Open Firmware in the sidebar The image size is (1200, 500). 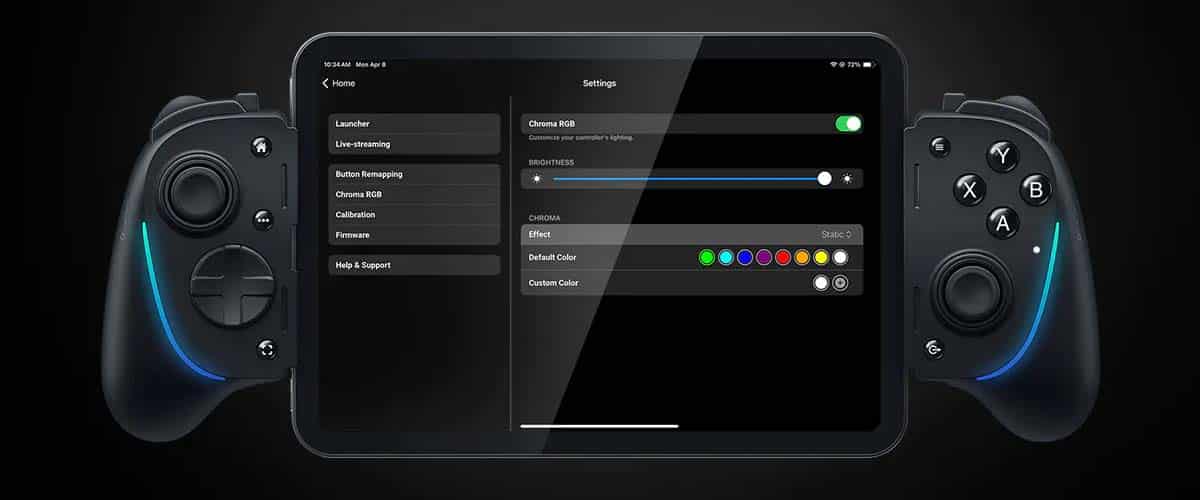point(414,235)
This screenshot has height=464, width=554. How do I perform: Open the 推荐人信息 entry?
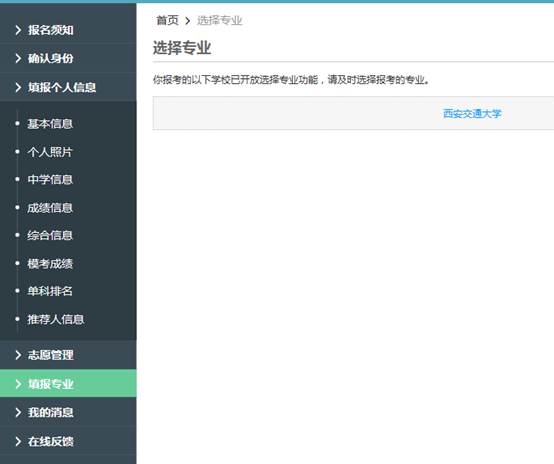55,319
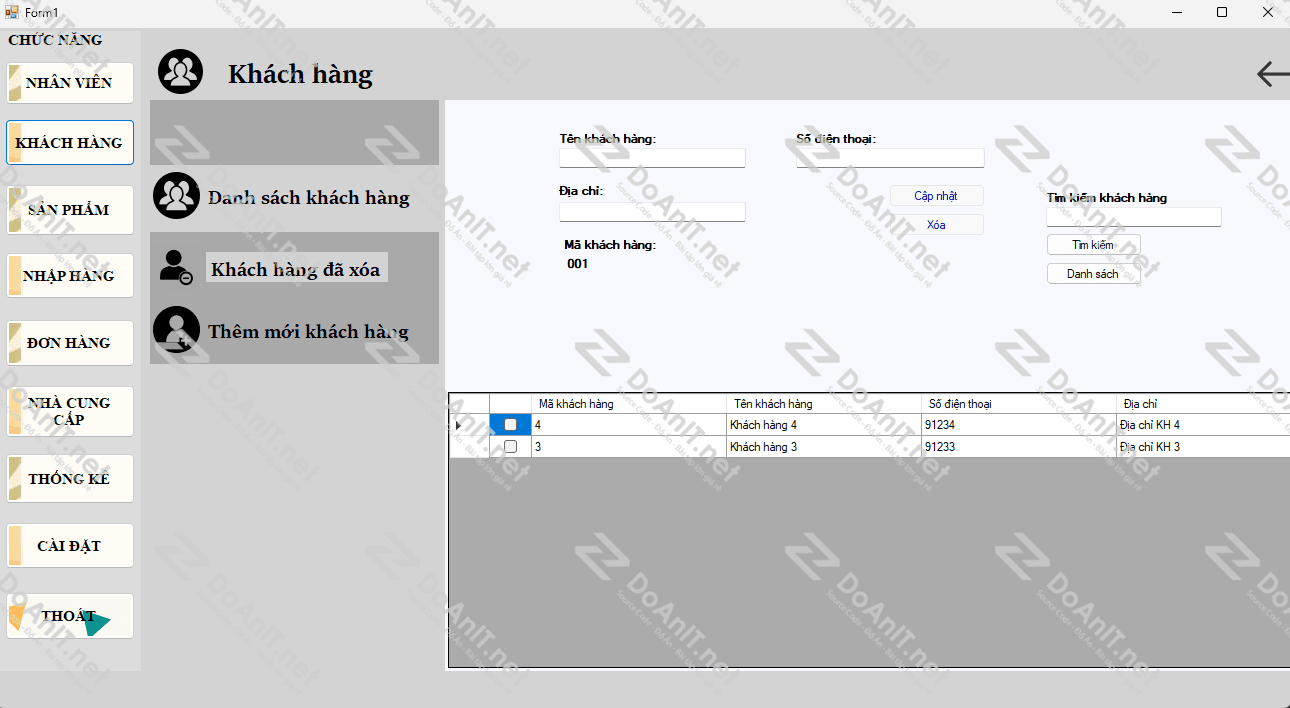1290x708 pixels.
Task: Open the NHÂN VIÊN section
Action: 69,83
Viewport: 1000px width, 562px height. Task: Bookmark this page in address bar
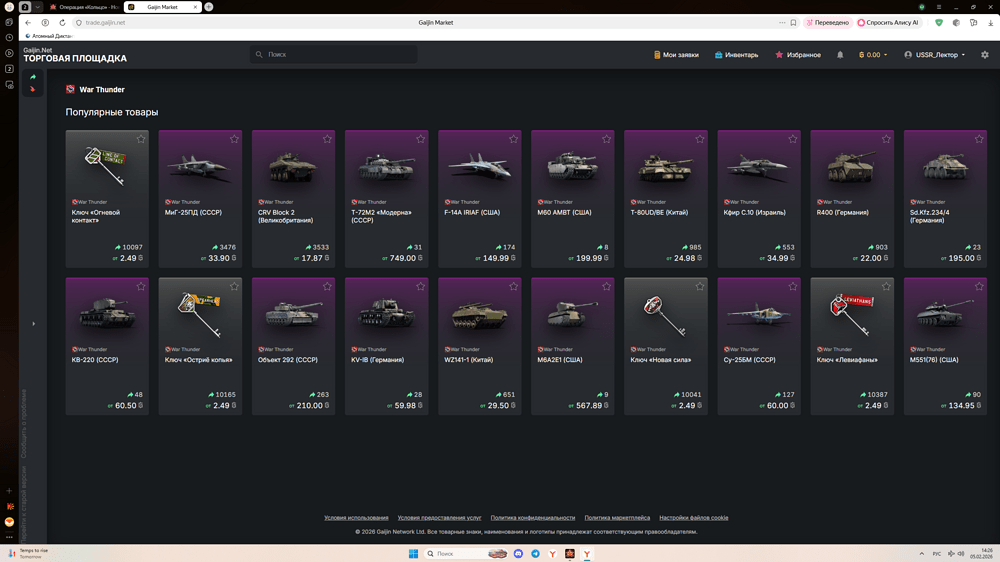coord(793,22)
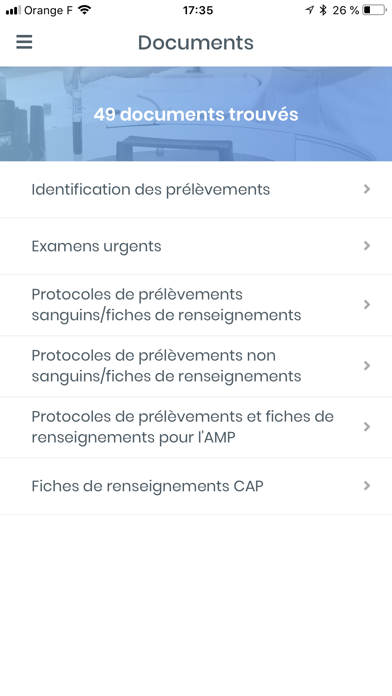Screen dimensions: 392x696
Task: Open Examens urgents category
Action: (196, 246)
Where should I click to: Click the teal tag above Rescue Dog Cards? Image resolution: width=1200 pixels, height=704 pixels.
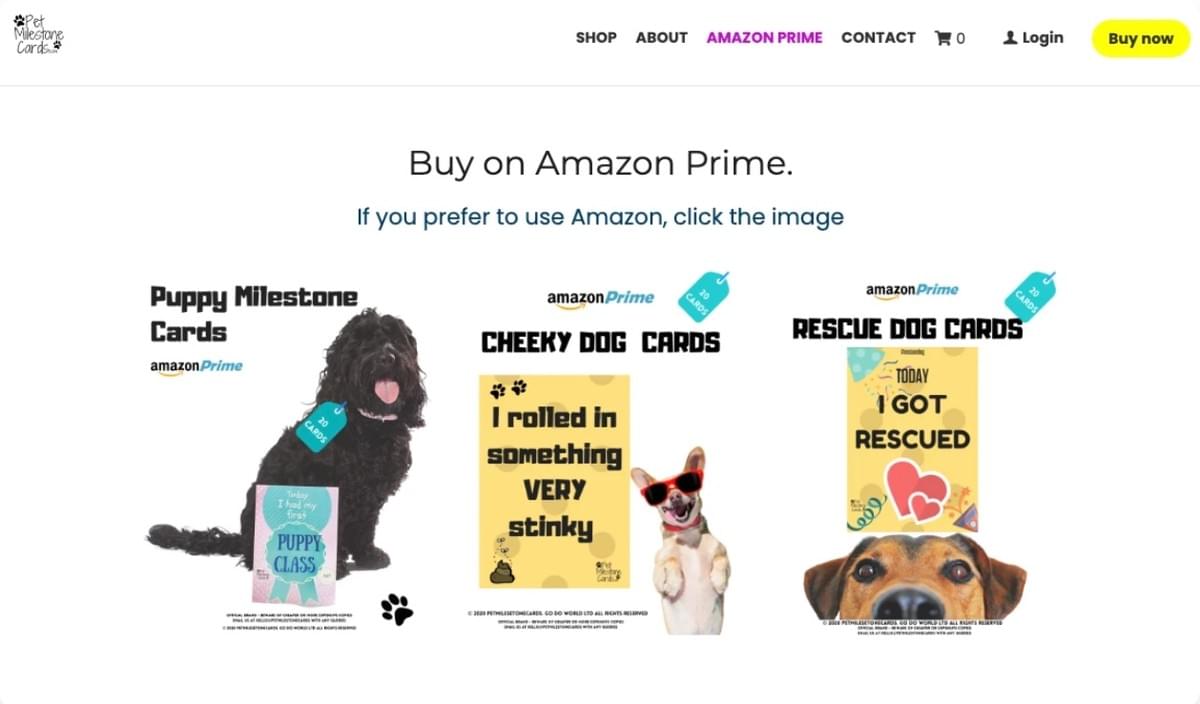coord(1030,295)
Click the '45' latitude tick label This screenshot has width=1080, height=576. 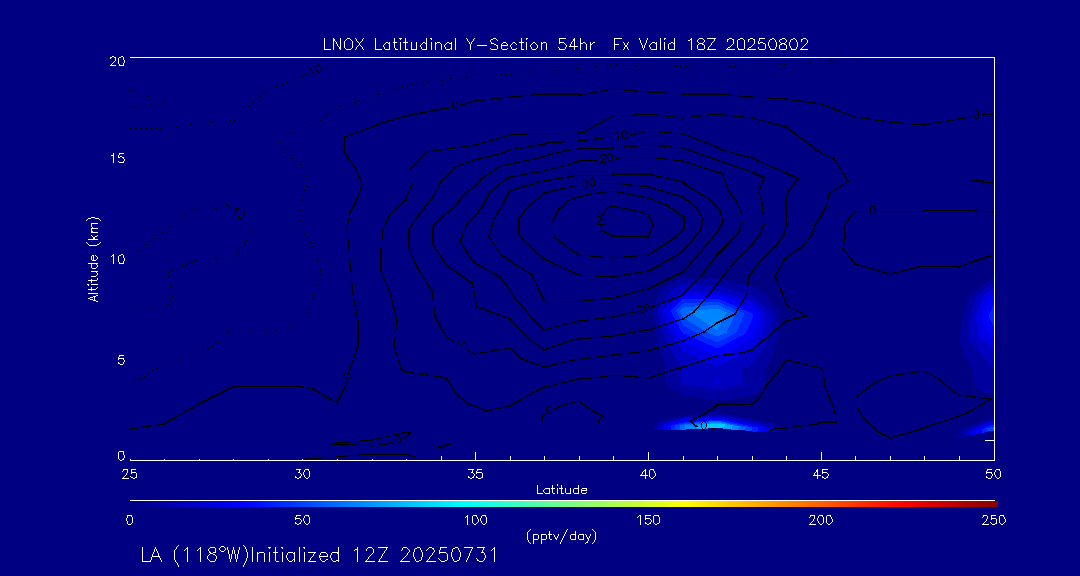tap(821, 472)
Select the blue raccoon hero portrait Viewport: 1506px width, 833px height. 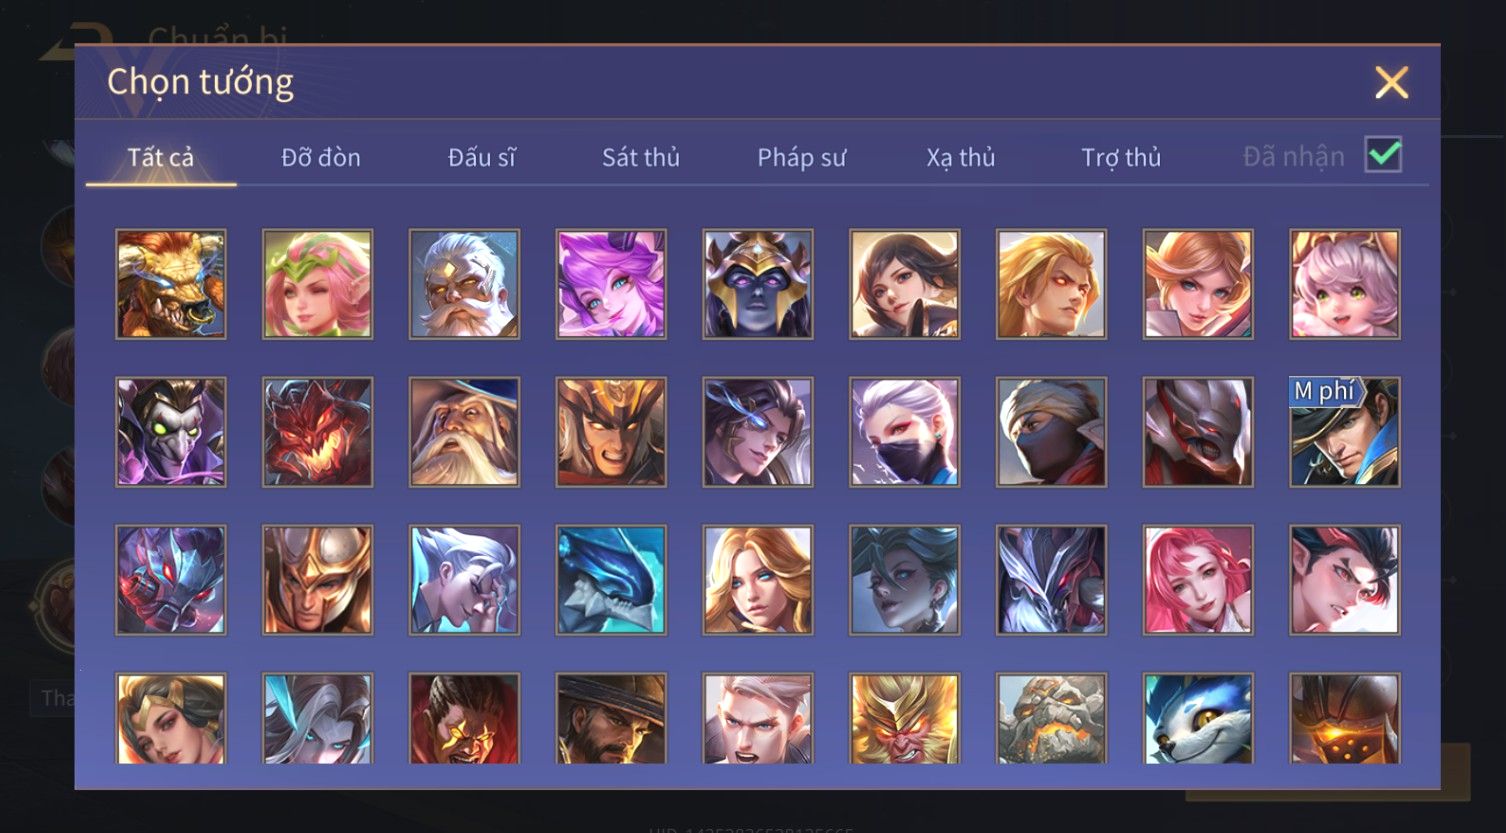(x=1198, y=718)
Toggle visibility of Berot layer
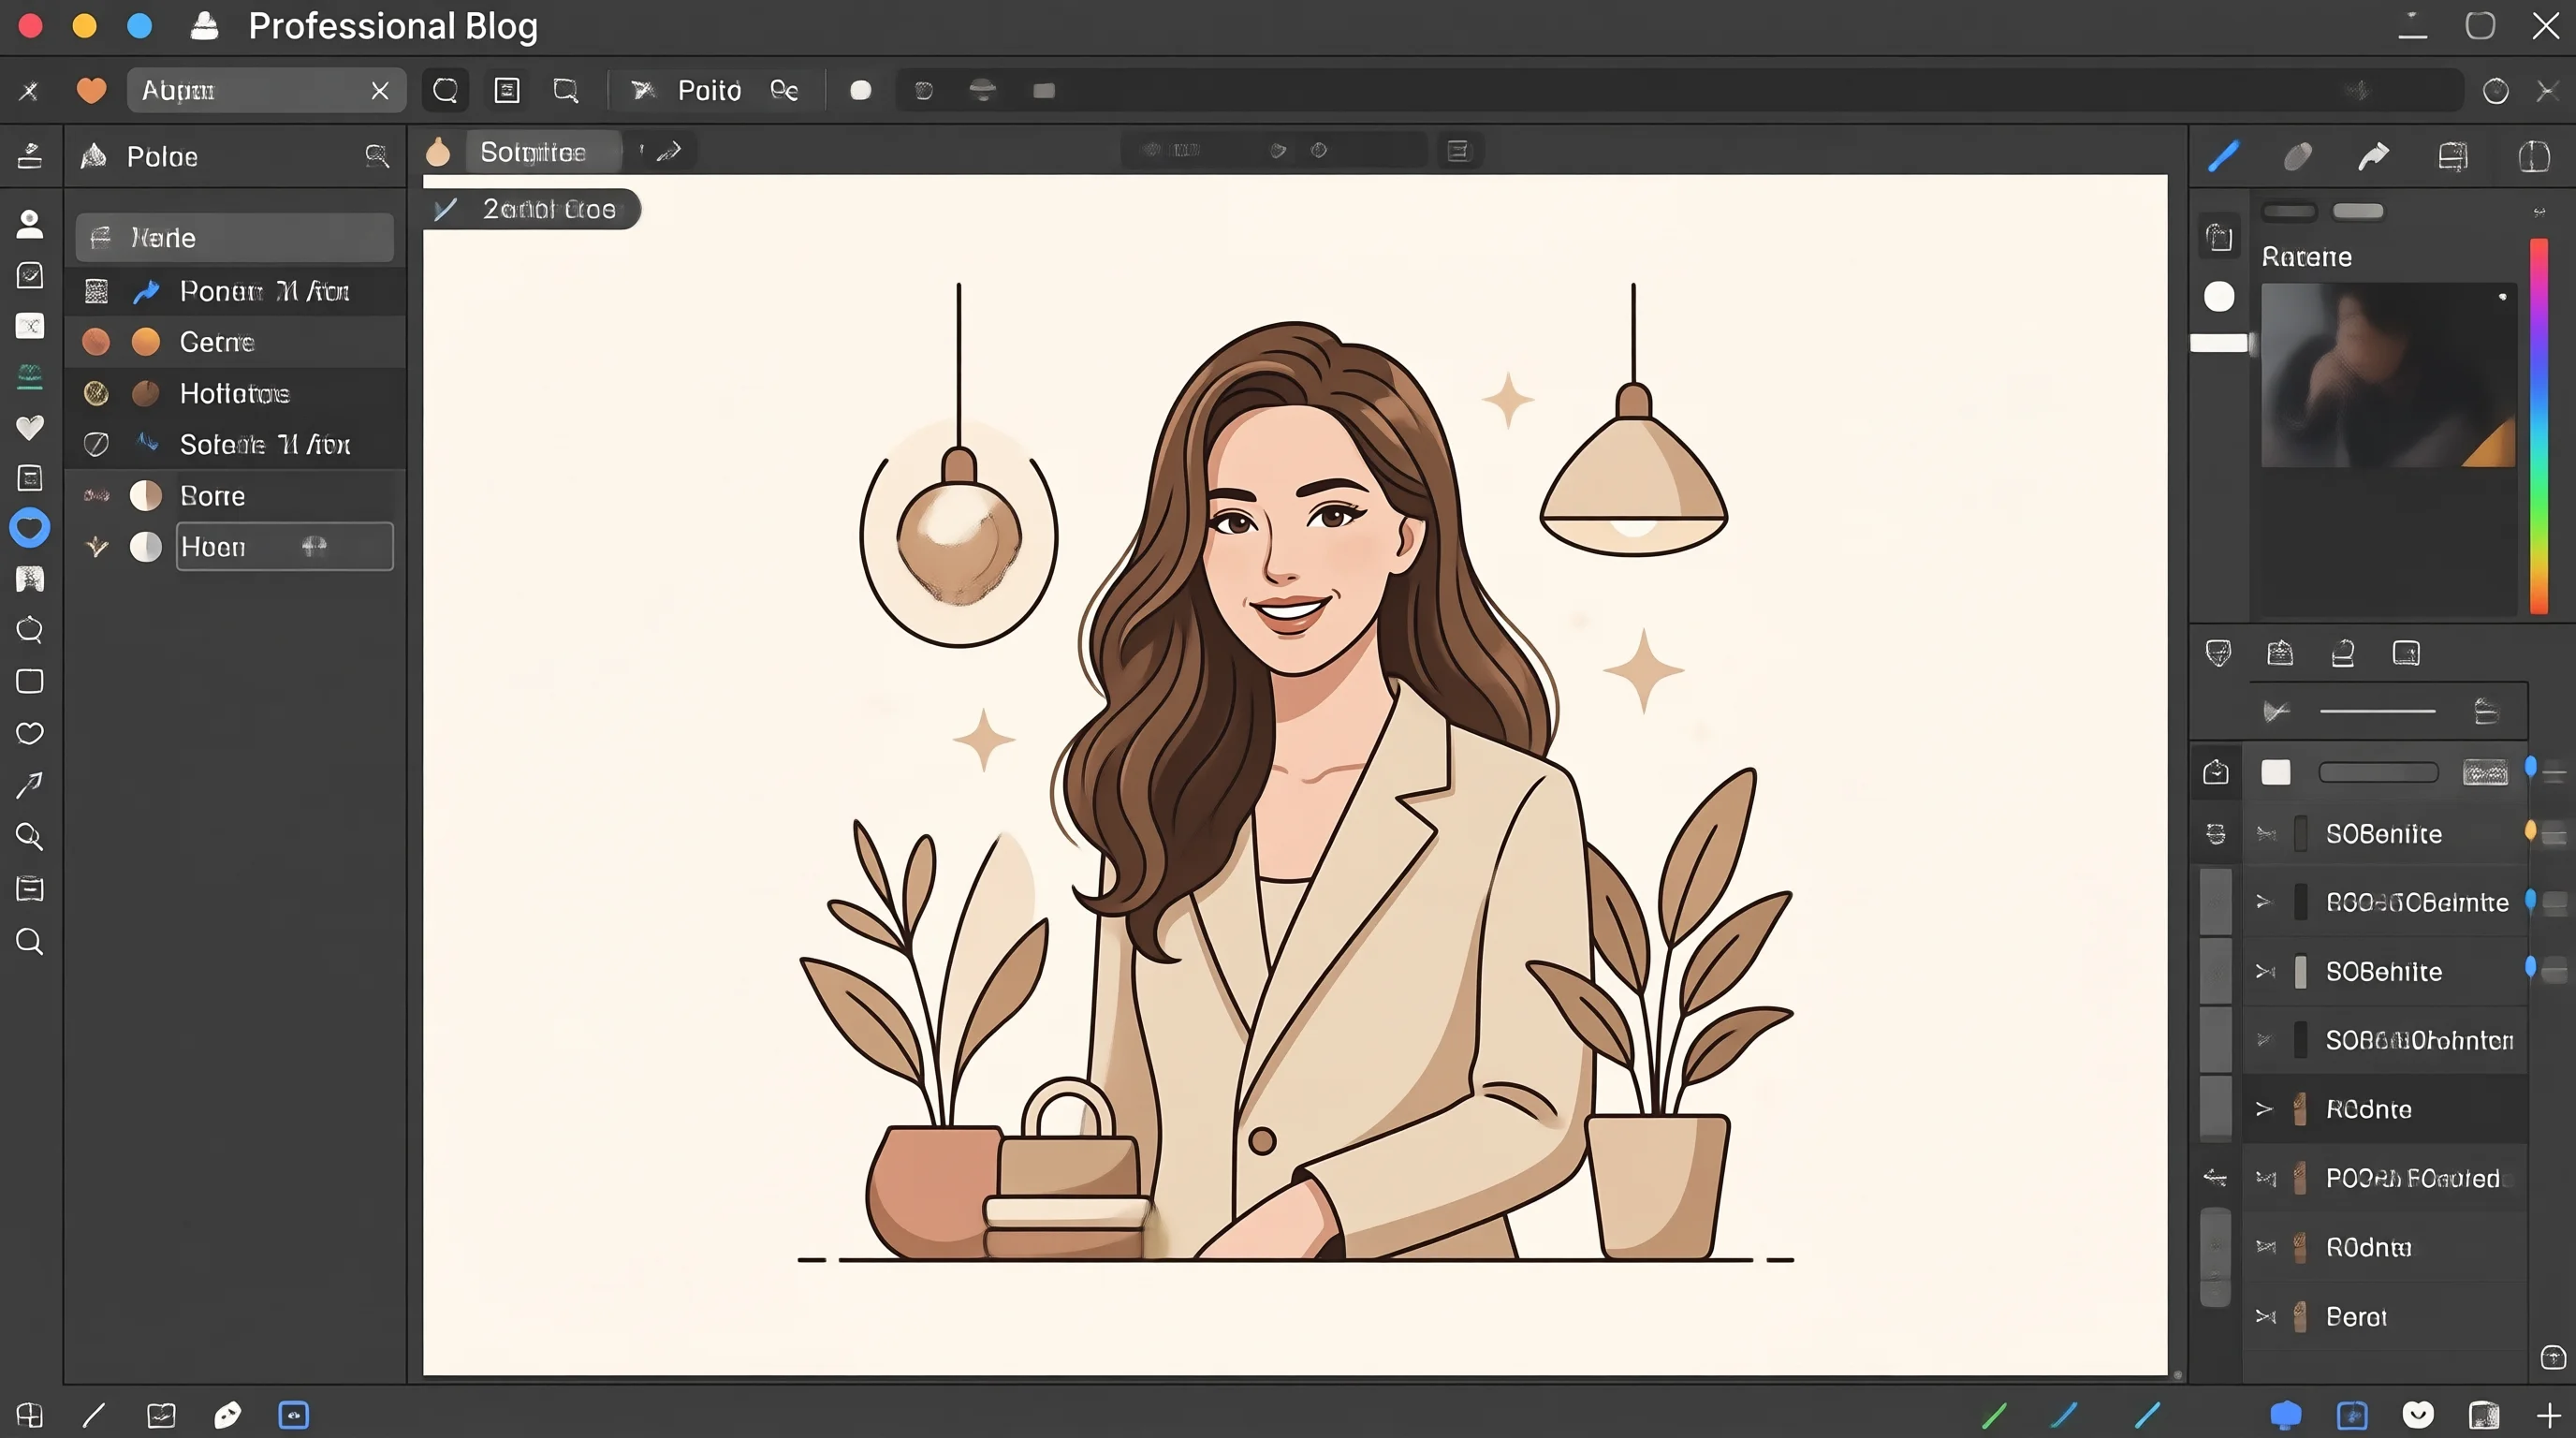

⁂

» **Short exercise**: Pick out and copy each line of the data above that contains the string "Task". The match is case-sensitive.

» **Solved problem**:
Task: Open the NHÂN VIÊN section
Viewport: 1000px width, 562px height. Task: Bookmark this page in address bar
Task: Open Examens urgents category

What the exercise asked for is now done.